■ Requirement:
Take the line containing "You are a GUI" and every line below it through the end of the entries, and output them verbatim, pictures excluded.

Pixel coordinate grounding data
== Segment start ==
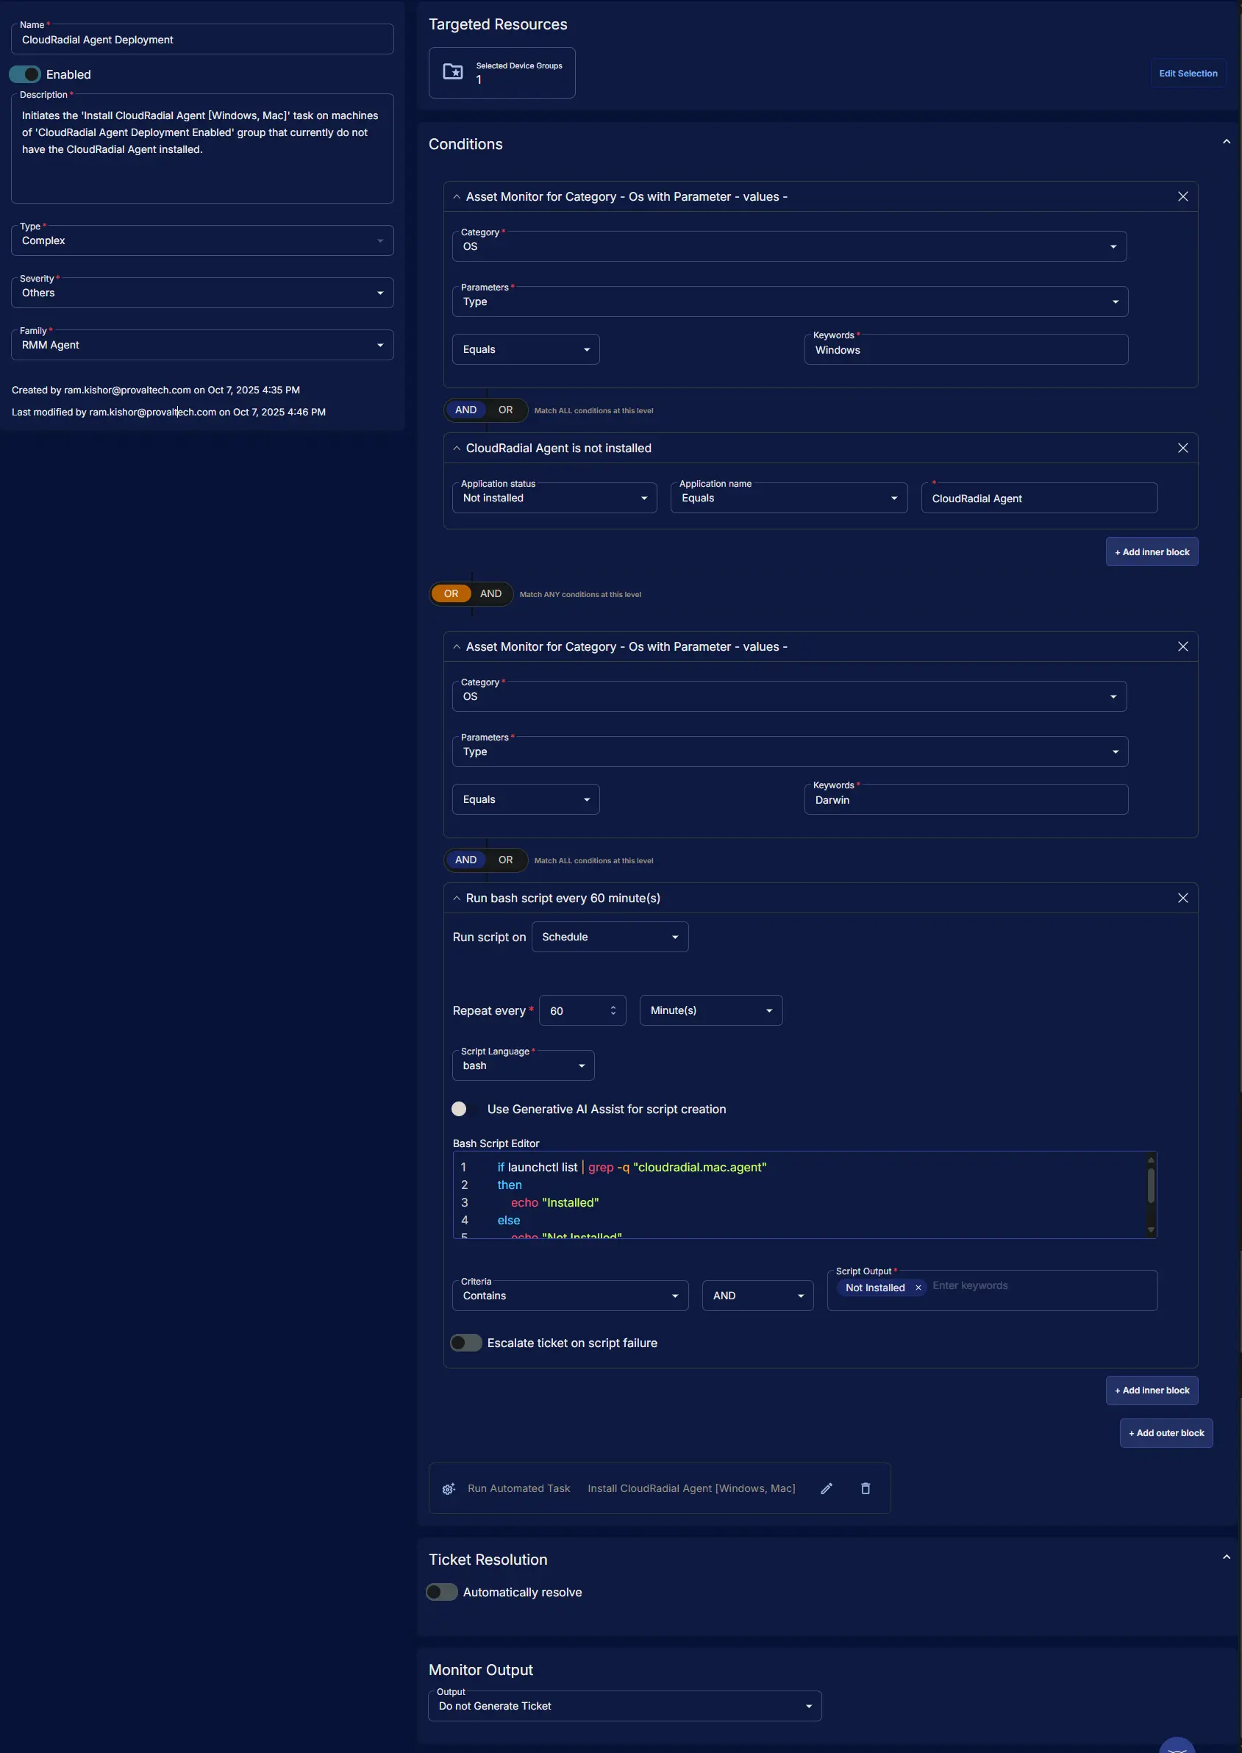Collapse the Ticket Resolution section chevron

(x=1226, y=1556)
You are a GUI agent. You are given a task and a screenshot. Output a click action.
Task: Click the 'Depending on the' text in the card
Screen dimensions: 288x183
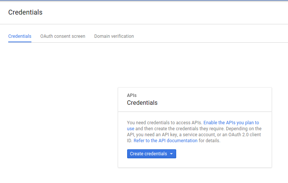tap(244, 129)
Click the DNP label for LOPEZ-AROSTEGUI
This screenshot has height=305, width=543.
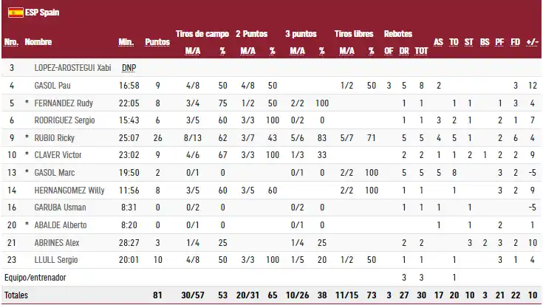click(x=129, y=68)
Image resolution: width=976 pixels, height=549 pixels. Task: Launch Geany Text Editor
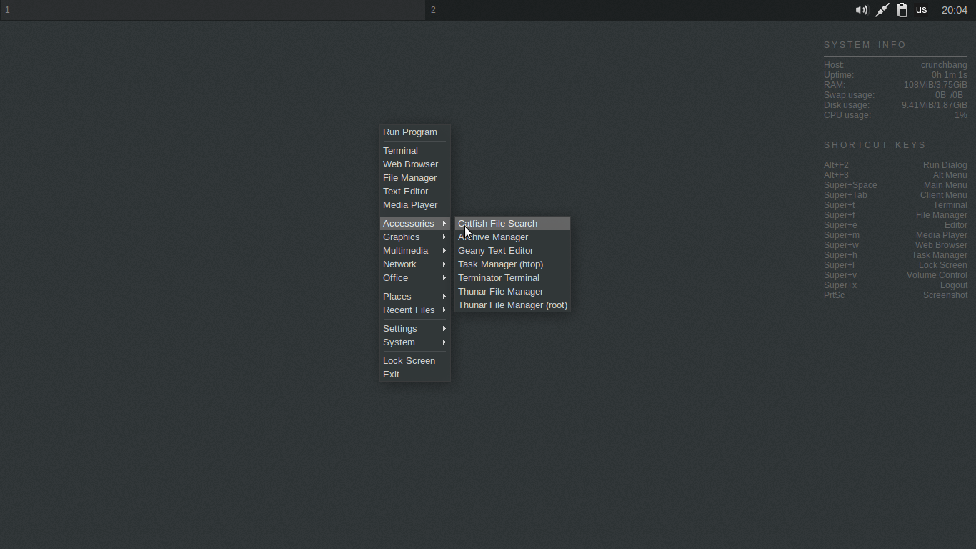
== Segment end ==
■ Answer section:
You are a GUI agent. You are given a task and a screenshot. Output a click action.
Task: Click the 'Depending on the' text in the card
Screen dimensions: 288x183
tap(244, 129)
Click the DNP label for LOPEZ-AROSTEGUI
This screenshot has height=305, width=543.
click(x=129, y=68)
Image resolution: width=976 pixels, height=549 pixels. Task: Launch Geany Text Editor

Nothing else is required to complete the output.